What happens to waiting lists regarding services etc for families that cannot co-contribute?
With NDIS who qualifies for what and how do they qualify?
2. Disability Support Pension
It is well published that Gillard and Swan want to reduce the number of recipients receiving this payment and autism it seems is one of their key target areas (correct me if I am wrong) so with the new Centrelink criteria for qualifying for the DSP why is autism not listed under the neurology area? Autism is a neuro developmental disorder of the brain. We have MRIs illustrating there is such a thing as an "autistic" brain. In fact I listened recently to a discussion where they have found the folds of the brain lobes in autistic people are different from neurotypical people. So why is it glossed over in that particular criteria?
Will the current level of the Disability Support Pension remain the same or will all pensions be paid on an equal basis?
Autism is, as Volmar stated basically a social deficit disorder meaning our children have major problems in communication, social skills and behaviors. My son can talk but he takes things literally eg when told to milk his parents for money for his latest obsession answered in a very serious voice that his parents were not cows and he meant that truthfully. So does the other new Centrelink criteria ensure these kinds of deficits are taken into account and catered for during the assessment period?
3. Carer Allowance and Carer Payment
Why are both payments limited to just two children for each payment per carer? My husband and I share the care load equally so why are we not paid each for all four children in both the Carer Allowance and Carer Payment? We save the government millions in maintaining - and wanting to maintain them forever - under this roof. This means the government does not have to pat out for new buildings, upkeep and maintenance of those buildings, utilities, transport, furnishing and so on. The list is endless. In addition while this may be a silly scenario what if my husband ducks out to get groceries and my youngest son has a meltdown in his absence? Now my husband is his paid carer so do I tell him to put it on "hold" until Dad gets back because he is the one paid to care for you and not me. In programs, classrooms etc all students are catered for and looked after by ALL relevant staff in that area. If you are in a program or class and there is a meltdown all staff possible assist because not only is their duty of care, it is also what they are paid and expected to do. I wonder what would happen in these environments if staff were only paid per client, student/s they were assigned to work with. I don't think they would be too happy and rightfully so. When I did yard duty I looked after ALL the children in that yard not just merely a selected few. So at home I deal with the meltdown by myself while he is absent.

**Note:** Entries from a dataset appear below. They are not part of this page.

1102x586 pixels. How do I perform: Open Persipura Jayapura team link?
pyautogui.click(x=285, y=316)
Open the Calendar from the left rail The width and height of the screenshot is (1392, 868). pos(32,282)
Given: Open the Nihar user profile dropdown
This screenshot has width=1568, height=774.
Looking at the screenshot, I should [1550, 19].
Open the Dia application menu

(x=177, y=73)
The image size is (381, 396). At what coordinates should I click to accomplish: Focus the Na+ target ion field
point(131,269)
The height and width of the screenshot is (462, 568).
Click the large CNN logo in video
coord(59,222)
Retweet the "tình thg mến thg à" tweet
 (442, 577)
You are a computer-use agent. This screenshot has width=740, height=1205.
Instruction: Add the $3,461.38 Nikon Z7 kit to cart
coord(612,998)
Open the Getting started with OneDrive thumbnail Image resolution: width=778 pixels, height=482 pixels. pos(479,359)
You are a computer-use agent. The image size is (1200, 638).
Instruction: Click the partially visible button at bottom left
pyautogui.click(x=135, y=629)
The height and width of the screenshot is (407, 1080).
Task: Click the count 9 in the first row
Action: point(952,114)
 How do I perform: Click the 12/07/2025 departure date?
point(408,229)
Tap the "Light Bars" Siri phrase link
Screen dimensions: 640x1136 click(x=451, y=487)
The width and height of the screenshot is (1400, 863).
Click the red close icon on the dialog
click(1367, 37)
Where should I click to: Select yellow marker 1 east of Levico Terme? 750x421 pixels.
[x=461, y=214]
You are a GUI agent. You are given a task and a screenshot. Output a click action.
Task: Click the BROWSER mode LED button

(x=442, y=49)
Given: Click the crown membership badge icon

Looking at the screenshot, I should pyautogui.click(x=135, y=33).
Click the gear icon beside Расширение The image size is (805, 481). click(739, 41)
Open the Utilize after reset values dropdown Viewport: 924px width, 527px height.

Then we come to staff who work in that area. Again we save the government money regarding training staff, staff wages, holiday pay, sick leave, casual work payments, roistered days off, work cover etc. Another endless list.
Staying on the subject of staff. They get to clock off and go home at the end of their work day and they have days off, bot to mention the advantage of sick leave and holidays. My husband and I, although we have support are at the end of the day "IT."Being "IT" means no sick leave, no holiday pay, no work cover and you are on the job 24/7 365 days a year.
With changes in Centrelink criteria for qualifying for the Disability Pension what happens if your child no longer qualifies. Again you have a disabled autistic child but according to Centrelink they are no longer disabled. The result - whoooooooooooooosh -- more money back into the governments coffers because the families no longer meet the criteria for Carer Allowance and Payment. That is a pretty good incentive to target autism.
With the new DSM in the making Volkmar himself admitted there may be children who now will not qualify for a Pervasive Developmental Disorder diagnosis due to a more stringent tightening of the criteria. I personally find this a very frightening statement. It reminds me of searching for the golden ticket to visit the Willy Wonka factory. Parents need a diagnosis and will push extremely hard for this to occur. Why? Because a diagnosis means access to services you would otherwise never receive
Your concerns may be totally different than mine which is fine by me but at the end of the day we are all facing these questions, concerns and worries.